W wyniku wdrożenia zapisów projektu w obecnym kształcie gminy zostaną zupełnie pozbawione wpływu na ochronę krajobrazu na własnych terenach. Jedyna możliwość udziału gmin w procesie tworzenia audytu krajobrazowego oraz urbanistycznych zasad ochrony krajobrazu ogranicza się w ich przypadku do zajęcia stanowiska w formie opinii. Nie jest ona jednak wiążąca dla Marszałka i sejmiku województwa. Równocześnie dla gminy nie przewidziano żadnej ścieżki odwoławczej od audytów lub możliwości zmiany urbanistycznych zasad ochrony krajobrazu ustalanych przez władze województwa. W rezultacie decyzje planistyczne podejmowane będą na poziomie województwa, a skutki tych decyzji będą ponosiły przede wszystkim społeczności gminne.

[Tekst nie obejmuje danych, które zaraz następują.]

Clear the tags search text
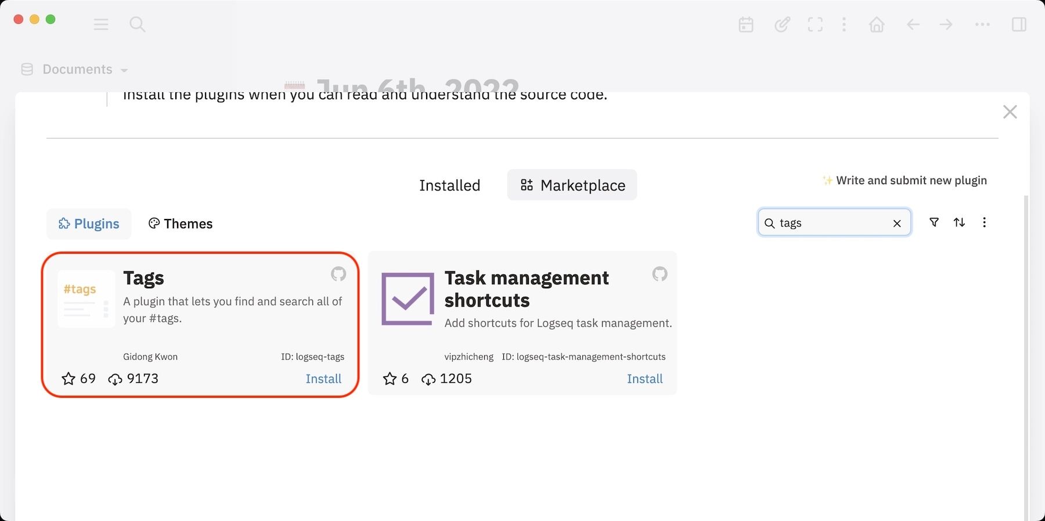Viewport: 1045px width, 521px height. tap(897, 224)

W opinii PSEW gminy powinny przynajmniej wiążąco uzgadniać te dokumenty, tak, aby konsensus władz województwa i gminy był warunkiem przyjęcia jakichkolwiek ograniczeń.

PSEW alarmuje też, że przeniesienie znacznej części elementów władztwa planistycznego gmin na województwa kłóci się z zapisaną w Konstytucji regułą pomocniczości mówiącą o tym, że „odpowiedzialność za sprawy publiczne powinny ponosić przede wszystkim te organy władzy, które znajdują się najbliżej obywateli”.